There's no doubt other details to be aware of but the critical OS files can be secured, both on disk and in memory. This is prob why Intel bought McAfee, they want to incorporate hash checks during execution. McAfee prob. had patents related to something along these lines.
In order to replace user32.dll under the nose of all that Windows Protection one has to 'accept' quite a few nagging message box popups. That activity is usually reflected in Event Logs too.
Given the date/time of nv*.dll you could reasonably narrow down the opportunity window and look there in the logs for the traces.
Or maybe Windows Protection was completely switched off in that hospital? Shouldn't you recommend switching it back on then?
Hopefully you've done all that investigation and just skipped it here for brewity :-)
Great Detective work. Eager to read Zero Day (I had ambitions of writing a software-crime story/book for a long time, so maybe your book will be a good basis for what works. :))
Its seems obvious the infection, as nearly always, with promiscuous and/or unauthorized loading of downloaded software. This generation is too trusting. I don't even think its part of their mindset to have any kind of suspicion - they just click. But too much time is increasingly being spent on this sort of complex detective work and frankly I hope it doesn't become the new norm (as a means to solve the entry point problem).
BTW, great work with Microsoft!
Hector Santos, CTO
Santronics Software, Inc.
At the moment I only use 4 tools with sysinternals, but I guess its time to increase that number.
Mark, please blog more incident response that uses sysinternal tools.
We would love to read and test it.
Nice article containing so many good use of the SysInternals tools.
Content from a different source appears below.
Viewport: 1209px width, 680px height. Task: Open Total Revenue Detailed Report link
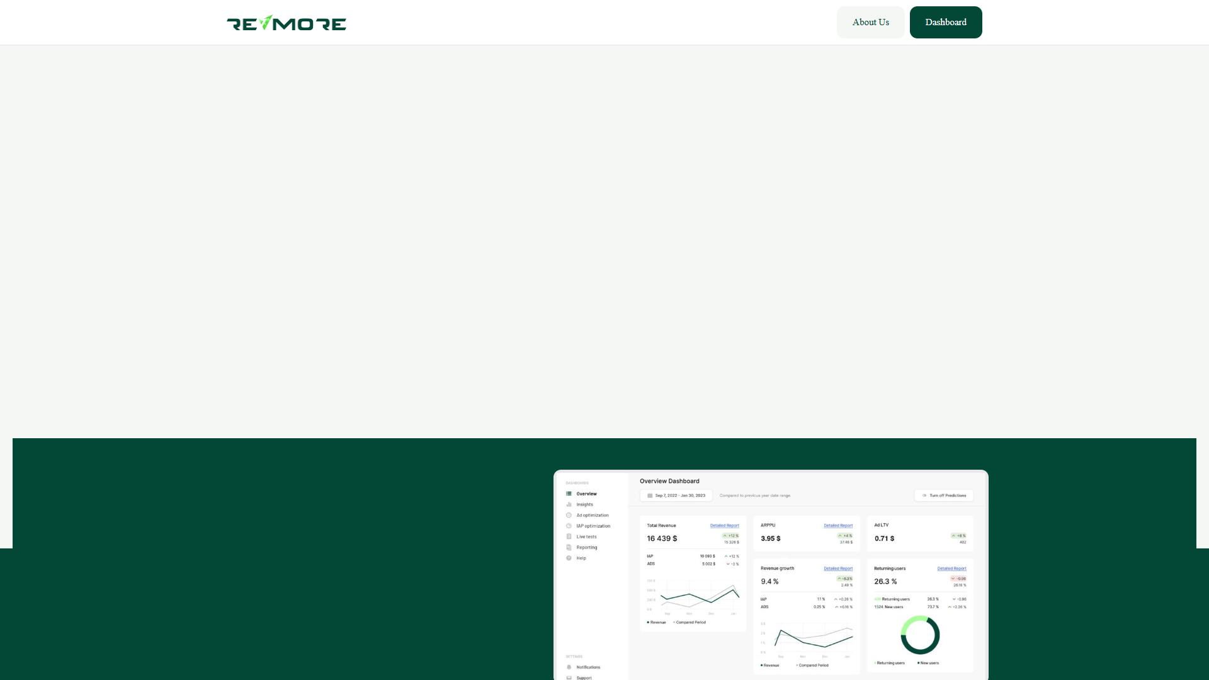(725, 525)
One small typo: "making if obvious" => "making it obvious". :-)
Mark, great war story as always!!
As I was reading through the comments I saw you remark of how it is nearly impossible to identify the initial attack vector. I found that interesting as that is something we always struggle with in our engagements, and while sometimes there is enough evidence left behind to give you a reasonable guess as to the initial vector, that by no means always the case.
So to try to tackle that problem we developed a sensor for our customers that tracks execution on a system, and stores that information. I like to think of it as a Tivo, that allows us to rewind "the show" and see what what happened in slow motion. As you can imagine there have been some hurdles, such as making sense of the huge amount of data collected, but with some trial and error we have been able to tweak it so that the data collected is manageable, and it doesn't impact the user's experience.
While it is still in its beta stage, we have used it in a couple IR incidents and found it to be effective and efficient for identification and remediation and more importantly, has saved us a bunch of time… the one problem with it is…well it has to be installed first :-)
Again thanks for sharing the case, they are always interesting reads.
Edgar Sevilla, CIO
@Decheng Thanks for the feedback and correction!